Capítulo 11

11

El Dris apareció a la puerta de la chavola. Le acompañaba un sargento español. Un gallego bajito pero atlético. En un principio, pensamos que era la hora del rancho. Pero El Dris avanzó hasta el centro de la tienda repartiendo fustazos arbitrariamente entre los cuerpos tendidos.

–Al drogo, al drogo… –iba diciendo a cada golpe.
Entendimos que nos convenía levantarnos inmediatamente.
–Quiere decir: «Al trabajo» –tradujo el gallego, que parecía divertirse con la situación.
Supuse que sacarían a todos los demás. Pero no. Cuando nos hicieron formar ante las tiendas, comprobé que solo estábamos los de la número 2: el Poeta, los Antonios, los Illada, Layo, Nicolás y yo. Además de los sargentos, nos custodiaba un pelotón. Nos llevaron al extremo sur del campo y nos repartieron palas y picos. Allí, junto a la alambrada, alguien había trazado con cal un gran rectángulo, de al menos diez metros de largo. Una vez ante él, El Dris volvió a repartir empujones y fustazos.
–¡Al drogo!
Esta vez no necesitamos traducción. Comenzamos a cavar. Al mirar de reojo, comprobé lo que ya sospechaba. A nuestras espaldas, el pelotón moro había formado y los hombres ya no llevaban la tercerola al hombro. Ahora las empuñaban a la altura de la cadera apuntándonos.
A todos se nos cruzó por la cabeza la misma idea: cuando hubiéramos acabado, nos fusilarían allí mismo.

–Dios santo –dijo Pedro sin dejar de cavar.
Lucio, que estaba a mi lado, comenzó también a hablar con las frases entrecortadas por cada golpe de pico.
–¿Sabes… qué te digo, Tigre? Que… si estos piensan… que voy a cavar mi propia tumba… van listos…
De pronto dejó de cavar, se volvió y se quedó mirando firmemente a los del pelotón. Pensé que estaba haciendo una locura. Pero se me ocurrió que ya nada importaba y que, al menos, era mejor morir como un hombre y no como un ratón. Así que le secundé.
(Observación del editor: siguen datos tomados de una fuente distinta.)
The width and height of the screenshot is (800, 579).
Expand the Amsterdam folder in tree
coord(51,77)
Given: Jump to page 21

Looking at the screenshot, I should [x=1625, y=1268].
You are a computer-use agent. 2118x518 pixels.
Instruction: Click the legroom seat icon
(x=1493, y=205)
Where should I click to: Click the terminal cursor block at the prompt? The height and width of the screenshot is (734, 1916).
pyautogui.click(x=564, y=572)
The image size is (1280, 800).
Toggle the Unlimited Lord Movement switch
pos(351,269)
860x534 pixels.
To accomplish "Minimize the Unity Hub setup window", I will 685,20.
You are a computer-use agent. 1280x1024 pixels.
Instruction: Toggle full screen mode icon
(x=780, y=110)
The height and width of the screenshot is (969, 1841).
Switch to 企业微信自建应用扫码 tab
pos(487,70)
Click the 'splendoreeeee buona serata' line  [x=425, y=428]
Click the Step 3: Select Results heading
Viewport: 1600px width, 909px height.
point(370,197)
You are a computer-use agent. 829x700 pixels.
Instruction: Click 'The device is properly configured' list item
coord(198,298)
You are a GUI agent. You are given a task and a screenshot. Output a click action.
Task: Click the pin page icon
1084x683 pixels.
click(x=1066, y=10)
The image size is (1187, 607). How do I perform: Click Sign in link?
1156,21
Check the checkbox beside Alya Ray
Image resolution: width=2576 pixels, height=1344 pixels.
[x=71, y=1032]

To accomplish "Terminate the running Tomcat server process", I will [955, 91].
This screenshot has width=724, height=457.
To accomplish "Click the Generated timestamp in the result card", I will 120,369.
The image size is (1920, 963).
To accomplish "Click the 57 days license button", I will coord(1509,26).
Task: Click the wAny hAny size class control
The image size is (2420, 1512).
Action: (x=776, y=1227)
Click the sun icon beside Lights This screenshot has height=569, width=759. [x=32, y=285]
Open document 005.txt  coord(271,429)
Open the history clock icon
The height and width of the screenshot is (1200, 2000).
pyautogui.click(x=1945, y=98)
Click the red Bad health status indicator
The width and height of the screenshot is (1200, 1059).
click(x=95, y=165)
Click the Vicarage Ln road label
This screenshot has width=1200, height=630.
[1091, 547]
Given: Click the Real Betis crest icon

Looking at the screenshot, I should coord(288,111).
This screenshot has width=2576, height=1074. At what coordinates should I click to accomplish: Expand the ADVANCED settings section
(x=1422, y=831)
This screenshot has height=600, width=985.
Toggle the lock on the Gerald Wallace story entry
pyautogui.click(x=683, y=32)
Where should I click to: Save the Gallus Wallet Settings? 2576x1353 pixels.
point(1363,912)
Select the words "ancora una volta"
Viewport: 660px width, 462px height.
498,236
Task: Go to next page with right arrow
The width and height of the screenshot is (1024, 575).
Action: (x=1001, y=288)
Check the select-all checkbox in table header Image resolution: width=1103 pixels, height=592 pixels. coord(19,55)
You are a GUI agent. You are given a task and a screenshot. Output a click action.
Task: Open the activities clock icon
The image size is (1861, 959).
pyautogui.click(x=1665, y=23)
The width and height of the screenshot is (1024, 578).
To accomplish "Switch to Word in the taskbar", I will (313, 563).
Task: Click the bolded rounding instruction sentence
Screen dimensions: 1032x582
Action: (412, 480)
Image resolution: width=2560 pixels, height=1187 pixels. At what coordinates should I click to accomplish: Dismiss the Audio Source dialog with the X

Los sargentos estaban algo más allá, charlando. Fueron los soldados quienes gritaron: «¡Drogo! ¡Drogo!», montando las tercerolasTercerolas Arma de fuego usada por la caballería, que es un tercio más corta que la carabina. y apoyando las culatas en el hombro, dispuestos a disparar.
Los sargentos se percataron de la situación y vinieron a ver qué pasaba. Manuel Illada y los Antonios también se habían sumado a la silenciosa protesta.
El Dris recorrió la fila gritando su frase favorita, fustigándonos el pecho y los rostros, pero permanecimos impasibles. Ahora ya todos los demás habían parado también de trabajar. El gallego observaba la situación como quien contempla un espectáculo de variedades. Pero cuando vio que El Dris sacaba su pistola, decidió intervenir. Se dirigió a Lucio.
–A ver… ¿Qué es lo que pasa?
–No puedo evitar que me maten como a un perro. Pero no voy a ahorrarle trabajo al sepulturero.
Siguieron unos segundos de denso silencio. Después, el gallego intercambió unas palabras con El Dris. Y, de pronto, los dos estallaron en carcajadas. Sin dejar de reírse, El Dris repetía «Zanja para bur… Zanja para bur…».
Cuando se fueron apagando sus risas, el sargento gallego dijo:

–Les será útil saber que en la lengua de esta gente, bur significa orinar.
Algunos comenzaron a comprender. El sargento volvió a doblarse de risa.
–Las letrinas, idiotas –decía–. Es una zanja para las letrinas.
Una risa histérica se extendió por la fila de ocho hombres que se volvieron y comenzaron a cavar sin necesidad de más órdenes. «¡Al drogo!», volvía a gritar El Dris. Pero ya no nos pesaba tener que hacerlo. Antonio, el Albañil, comenzó de pronto a marcar el ritmo de las paladas. «Un, dos… Un, dos…» y en unos segundos todos habíamos cogido el mismo compás.